Quando mi dice che il disco dei miei 13 anni lo ascoltarono in macchina, in cassetta, dopo averlo finito, e «Va bene che le cassette si sentivano male, ma pensai: come ho fatto a fare un disco così brutto, pieno di parole, senza un ritornello», quasi mi alzo e me ne vado, offesa a nome di tutte le vitaèadessiste che all'epoca portavano l'apparecchio ai denti. 

«I primi cinque, sei anni non venivamo riconosciuti: la tv faceva pochissima musica. Io mi ricordo che fino a Sabato pomeriggio (1975, ndr), e anche dopo, io giravo per strada tranquillamente. Poi ho girato benissimo, per un anno e mezzo, quando mi sono tagliato i capelli. Andai a Sanremo a prendere il premio per la canzone del secolo (per Questo piccolo grande amore, nel 1985, ndr) e mi scappò la pipì. Ero in prima fila, sono uscito, e non mi facevano rientrare: "Guardi che ho la diretta", e quelli dell'organizzazione "Sì, come no". Non mi riconoscevano, abituati a vedermi con un sacco di roba in testa». 

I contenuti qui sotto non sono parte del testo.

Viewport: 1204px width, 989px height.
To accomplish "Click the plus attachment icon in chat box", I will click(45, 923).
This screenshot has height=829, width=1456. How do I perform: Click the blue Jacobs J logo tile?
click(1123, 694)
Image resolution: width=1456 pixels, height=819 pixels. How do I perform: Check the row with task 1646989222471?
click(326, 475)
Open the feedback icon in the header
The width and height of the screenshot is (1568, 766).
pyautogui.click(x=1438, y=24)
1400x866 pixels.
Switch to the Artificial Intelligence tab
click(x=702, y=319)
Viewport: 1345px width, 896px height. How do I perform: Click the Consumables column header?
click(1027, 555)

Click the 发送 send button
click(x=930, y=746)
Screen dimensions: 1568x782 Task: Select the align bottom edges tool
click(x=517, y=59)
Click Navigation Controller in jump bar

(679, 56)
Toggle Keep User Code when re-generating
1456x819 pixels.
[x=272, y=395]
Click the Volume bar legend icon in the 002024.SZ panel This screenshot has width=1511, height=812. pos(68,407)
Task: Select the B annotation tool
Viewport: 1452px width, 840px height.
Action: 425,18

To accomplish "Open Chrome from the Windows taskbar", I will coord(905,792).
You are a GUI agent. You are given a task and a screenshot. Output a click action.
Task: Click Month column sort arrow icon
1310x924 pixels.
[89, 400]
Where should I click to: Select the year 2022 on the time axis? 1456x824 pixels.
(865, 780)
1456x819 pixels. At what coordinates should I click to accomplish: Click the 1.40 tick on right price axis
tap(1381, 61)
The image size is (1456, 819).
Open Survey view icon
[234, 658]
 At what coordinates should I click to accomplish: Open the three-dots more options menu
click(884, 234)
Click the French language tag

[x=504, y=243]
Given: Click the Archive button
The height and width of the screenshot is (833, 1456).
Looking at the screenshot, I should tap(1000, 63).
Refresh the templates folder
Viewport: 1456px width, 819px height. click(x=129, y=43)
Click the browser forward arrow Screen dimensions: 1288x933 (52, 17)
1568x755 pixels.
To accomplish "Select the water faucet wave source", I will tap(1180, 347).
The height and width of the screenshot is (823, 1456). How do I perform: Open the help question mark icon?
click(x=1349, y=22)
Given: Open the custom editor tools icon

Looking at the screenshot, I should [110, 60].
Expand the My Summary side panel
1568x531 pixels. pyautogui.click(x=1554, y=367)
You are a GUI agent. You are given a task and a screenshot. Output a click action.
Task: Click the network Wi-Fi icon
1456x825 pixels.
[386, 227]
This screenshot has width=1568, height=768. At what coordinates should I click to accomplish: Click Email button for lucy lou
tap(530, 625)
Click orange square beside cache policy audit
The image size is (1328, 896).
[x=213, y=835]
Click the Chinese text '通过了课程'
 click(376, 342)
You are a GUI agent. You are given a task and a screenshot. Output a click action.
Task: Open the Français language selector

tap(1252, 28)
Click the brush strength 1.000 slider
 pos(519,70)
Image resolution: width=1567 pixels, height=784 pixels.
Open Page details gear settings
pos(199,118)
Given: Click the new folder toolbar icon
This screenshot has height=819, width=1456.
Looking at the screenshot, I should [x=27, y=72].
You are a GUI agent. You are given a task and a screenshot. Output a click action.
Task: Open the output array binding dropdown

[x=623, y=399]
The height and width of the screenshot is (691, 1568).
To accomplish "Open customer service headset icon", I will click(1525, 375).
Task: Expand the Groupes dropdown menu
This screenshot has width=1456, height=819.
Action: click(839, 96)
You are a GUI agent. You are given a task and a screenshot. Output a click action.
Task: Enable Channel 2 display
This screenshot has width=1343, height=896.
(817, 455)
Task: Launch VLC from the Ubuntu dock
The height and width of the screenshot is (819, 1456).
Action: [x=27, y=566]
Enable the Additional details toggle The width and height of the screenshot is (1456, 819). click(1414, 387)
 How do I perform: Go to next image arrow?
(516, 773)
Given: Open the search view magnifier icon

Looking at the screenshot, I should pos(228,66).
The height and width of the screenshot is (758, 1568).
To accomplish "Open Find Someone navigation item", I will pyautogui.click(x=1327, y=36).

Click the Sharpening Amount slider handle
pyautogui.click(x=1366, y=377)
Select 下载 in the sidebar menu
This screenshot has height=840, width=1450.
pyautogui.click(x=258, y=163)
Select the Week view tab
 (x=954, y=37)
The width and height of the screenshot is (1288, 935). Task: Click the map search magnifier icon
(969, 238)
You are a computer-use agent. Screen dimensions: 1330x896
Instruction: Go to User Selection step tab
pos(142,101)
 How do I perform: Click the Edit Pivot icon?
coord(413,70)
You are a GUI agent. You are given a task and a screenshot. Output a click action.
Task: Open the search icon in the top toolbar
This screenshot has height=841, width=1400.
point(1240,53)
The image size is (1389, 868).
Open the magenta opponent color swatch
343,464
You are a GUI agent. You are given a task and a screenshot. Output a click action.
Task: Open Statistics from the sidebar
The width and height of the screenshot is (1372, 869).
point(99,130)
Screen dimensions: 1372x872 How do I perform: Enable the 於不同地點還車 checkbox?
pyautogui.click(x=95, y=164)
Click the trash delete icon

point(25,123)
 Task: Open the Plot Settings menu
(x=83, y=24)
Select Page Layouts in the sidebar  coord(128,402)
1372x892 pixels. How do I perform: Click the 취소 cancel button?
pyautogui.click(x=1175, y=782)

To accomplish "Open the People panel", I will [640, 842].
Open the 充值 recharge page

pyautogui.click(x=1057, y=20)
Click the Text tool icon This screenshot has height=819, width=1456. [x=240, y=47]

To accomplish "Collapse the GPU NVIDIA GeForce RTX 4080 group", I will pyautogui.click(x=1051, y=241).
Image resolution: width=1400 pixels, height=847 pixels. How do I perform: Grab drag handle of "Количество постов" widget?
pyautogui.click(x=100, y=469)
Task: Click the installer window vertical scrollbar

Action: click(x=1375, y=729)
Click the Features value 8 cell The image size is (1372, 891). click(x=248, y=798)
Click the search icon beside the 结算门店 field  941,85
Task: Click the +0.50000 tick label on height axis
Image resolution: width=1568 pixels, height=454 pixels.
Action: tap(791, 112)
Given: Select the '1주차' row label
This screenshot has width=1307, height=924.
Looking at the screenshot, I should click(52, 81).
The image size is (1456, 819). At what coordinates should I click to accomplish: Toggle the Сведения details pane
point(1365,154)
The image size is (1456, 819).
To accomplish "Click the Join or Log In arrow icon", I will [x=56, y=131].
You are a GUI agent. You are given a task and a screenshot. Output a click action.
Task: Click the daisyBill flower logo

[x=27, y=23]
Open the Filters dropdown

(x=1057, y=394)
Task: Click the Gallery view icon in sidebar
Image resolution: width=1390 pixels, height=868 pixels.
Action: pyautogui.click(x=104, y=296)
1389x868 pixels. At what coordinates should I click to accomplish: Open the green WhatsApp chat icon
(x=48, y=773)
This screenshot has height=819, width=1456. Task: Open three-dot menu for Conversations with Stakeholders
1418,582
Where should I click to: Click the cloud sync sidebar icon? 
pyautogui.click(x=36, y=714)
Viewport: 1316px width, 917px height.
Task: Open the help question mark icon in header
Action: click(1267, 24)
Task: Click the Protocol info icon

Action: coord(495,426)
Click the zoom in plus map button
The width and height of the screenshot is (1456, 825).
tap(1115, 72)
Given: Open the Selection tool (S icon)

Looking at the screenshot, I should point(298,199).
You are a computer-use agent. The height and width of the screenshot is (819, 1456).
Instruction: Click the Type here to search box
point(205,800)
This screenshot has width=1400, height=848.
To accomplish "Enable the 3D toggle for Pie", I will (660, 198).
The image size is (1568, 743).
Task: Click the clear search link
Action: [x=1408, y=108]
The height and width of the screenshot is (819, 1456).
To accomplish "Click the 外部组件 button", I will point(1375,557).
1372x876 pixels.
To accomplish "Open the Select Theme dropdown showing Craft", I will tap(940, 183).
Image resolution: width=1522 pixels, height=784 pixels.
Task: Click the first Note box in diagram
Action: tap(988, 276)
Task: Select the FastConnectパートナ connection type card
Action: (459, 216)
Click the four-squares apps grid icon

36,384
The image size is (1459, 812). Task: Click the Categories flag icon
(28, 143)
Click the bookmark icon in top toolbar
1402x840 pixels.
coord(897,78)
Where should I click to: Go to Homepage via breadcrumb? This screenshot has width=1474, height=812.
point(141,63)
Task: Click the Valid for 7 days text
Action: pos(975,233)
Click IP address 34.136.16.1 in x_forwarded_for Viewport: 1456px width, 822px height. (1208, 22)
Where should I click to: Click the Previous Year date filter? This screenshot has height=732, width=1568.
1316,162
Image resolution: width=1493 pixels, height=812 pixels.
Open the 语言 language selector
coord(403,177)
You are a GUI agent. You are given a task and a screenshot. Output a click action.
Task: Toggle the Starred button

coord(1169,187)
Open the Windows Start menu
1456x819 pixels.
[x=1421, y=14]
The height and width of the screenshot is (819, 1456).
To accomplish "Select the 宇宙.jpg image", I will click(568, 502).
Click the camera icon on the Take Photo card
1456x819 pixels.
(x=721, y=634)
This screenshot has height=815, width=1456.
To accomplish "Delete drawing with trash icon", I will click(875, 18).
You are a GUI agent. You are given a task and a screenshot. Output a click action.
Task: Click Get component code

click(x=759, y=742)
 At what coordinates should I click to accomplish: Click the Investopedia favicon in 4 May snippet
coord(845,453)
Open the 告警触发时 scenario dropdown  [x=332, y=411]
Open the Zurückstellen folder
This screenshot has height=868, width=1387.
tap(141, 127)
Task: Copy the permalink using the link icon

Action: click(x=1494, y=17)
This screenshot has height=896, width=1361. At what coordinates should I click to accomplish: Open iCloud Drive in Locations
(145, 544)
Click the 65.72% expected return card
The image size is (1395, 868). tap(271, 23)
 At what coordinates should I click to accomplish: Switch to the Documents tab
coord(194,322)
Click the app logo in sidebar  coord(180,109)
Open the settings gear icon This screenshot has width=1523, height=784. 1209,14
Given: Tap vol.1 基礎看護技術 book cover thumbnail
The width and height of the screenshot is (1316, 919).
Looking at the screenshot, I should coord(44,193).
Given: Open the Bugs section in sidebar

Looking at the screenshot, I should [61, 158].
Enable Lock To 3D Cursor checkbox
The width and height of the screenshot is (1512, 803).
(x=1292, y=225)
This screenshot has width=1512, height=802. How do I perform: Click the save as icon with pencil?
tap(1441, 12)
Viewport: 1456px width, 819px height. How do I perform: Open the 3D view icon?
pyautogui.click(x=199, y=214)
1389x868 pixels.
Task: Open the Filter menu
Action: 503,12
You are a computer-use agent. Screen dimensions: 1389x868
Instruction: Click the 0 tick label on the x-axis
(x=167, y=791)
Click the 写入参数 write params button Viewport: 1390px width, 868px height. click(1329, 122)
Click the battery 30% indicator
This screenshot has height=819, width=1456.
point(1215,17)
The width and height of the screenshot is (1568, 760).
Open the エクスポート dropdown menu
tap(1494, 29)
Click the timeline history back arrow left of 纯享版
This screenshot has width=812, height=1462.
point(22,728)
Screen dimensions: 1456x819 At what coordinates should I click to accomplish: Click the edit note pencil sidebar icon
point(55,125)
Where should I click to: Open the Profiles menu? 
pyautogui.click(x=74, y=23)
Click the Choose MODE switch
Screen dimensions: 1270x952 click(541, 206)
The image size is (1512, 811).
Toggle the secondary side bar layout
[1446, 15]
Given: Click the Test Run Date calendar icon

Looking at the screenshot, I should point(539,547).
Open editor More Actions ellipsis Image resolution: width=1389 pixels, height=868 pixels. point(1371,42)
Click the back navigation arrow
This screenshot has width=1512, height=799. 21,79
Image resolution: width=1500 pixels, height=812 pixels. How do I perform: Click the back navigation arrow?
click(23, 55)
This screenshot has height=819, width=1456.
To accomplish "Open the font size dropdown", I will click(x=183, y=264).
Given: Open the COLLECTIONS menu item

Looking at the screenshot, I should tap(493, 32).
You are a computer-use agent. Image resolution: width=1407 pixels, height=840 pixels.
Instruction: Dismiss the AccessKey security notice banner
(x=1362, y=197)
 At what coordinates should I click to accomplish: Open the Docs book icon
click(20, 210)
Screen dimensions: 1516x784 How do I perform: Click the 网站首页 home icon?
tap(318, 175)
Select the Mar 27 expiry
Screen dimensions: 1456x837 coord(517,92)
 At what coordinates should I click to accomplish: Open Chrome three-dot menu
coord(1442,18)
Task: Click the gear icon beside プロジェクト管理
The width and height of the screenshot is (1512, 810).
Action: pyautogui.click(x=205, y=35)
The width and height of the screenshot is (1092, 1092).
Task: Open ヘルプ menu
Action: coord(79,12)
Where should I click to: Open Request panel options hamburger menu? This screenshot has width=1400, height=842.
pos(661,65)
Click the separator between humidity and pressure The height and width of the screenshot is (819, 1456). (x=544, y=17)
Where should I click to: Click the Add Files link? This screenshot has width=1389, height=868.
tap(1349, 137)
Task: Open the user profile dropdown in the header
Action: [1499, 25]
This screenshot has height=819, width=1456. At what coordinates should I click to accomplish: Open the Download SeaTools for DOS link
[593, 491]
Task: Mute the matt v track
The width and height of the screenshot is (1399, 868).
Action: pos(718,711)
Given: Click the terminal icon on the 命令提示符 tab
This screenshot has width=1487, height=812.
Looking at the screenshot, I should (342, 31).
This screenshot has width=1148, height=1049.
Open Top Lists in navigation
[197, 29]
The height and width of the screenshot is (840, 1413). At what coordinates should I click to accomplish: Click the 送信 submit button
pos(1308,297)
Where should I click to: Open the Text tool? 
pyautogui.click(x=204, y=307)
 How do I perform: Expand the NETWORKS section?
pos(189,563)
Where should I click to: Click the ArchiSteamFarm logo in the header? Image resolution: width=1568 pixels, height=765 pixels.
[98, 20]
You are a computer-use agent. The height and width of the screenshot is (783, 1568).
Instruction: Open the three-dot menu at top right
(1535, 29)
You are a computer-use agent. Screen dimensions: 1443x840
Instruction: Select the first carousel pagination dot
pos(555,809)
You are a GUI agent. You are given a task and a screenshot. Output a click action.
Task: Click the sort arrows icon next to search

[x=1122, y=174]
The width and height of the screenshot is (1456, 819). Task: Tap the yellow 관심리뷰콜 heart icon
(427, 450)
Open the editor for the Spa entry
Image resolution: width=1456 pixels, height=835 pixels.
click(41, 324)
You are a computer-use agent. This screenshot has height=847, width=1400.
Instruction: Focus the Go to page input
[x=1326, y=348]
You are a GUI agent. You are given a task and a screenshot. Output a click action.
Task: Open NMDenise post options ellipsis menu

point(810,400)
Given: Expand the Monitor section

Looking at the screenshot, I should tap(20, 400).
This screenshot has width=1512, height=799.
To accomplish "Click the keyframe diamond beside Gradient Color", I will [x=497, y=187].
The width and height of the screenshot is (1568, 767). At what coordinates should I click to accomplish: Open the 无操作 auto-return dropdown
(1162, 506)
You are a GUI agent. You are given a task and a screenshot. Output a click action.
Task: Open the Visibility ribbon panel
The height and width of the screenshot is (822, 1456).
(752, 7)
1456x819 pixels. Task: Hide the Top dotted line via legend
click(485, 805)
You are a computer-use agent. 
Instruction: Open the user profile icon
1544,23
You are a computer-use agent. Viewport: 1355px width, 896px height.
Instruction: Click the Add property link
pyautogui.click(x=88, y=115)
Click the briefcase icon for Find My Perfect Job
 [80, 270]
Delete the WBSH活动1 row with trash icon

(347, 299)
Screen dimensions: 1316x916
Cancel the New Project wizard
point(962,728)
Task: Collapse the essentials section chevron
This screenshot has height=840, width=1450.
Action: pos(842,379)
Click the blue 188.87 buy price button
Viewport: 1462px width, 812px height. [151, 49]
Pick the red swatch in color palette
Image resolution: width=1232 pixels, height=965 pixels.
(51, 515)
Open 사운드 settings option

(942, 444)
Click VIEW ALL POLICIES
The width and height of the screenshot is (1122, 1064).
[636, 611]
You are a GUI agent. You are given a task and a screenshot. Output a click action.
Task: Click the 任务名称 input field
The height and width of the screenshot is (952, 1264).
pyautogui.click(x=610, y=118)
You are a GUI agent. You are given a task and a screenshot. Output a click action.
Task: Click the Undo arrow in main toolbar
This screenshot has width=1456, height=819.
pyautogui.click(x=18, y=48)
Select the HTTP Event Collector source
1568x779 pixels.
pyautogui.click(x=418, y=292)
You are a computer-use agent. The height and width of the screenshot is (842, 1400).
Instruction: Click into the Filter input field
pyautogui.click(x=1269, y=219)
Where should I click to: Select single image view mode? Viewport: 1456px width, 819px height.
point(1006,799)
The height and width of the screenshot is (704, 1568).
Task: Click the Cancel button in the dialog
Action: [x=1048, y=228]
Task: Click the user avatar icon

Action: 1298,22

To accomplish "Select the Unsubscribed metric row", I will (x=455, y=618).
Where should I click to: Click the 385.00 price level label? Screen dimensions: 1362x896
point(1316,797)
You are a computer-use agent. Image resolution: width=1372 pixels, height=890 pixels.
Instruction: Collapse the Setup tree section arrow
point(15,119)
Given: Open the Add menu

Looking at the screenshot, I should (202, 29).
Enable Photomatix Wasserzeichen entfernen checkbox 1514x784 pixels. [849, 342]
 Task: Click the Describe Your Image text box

Al concerto di Torino ci sono due momenti di particolare esaltazione del pubblico (me compresa). Uno è su "Chi ci sarà dopo di te respirerà il tuo odore pensando che sia il mio", verso di Mille giorni di te e di me che parla di ogni fine di ogni storia di ogni amore. L'altro è per l'esecuzione di Io me ne andrei. Baglioni, quando gli faccio notare cosa scalda la platea, sintetizza tutte le paturnie mie e delle altre migliaia che squarciagolavano: «Lasciarsi è molto più epico che accompagnarsi». 

«A L'ultimo valzer con Art Garfunkel facemmo The sound of silence. M'ha fatto un mazzo così, io ero il direttore artistico, mi trattò come una pezza da piedi, arrivò in sala prove e cacciò tutti e mi fece rifare tutta la pronuncia sillaba per sillaba. Un rompiscatole micidiale: durante le prove tutti i monitor girati, perché se si vede ripreso gli prende una crisi isterica. E non era gonfio come lo vedi di solito, era un po' più moscio: poi m'ha spiegato che lui s'infila tra i capelli una cannuccia per gonfiarli con l'aria compressa». 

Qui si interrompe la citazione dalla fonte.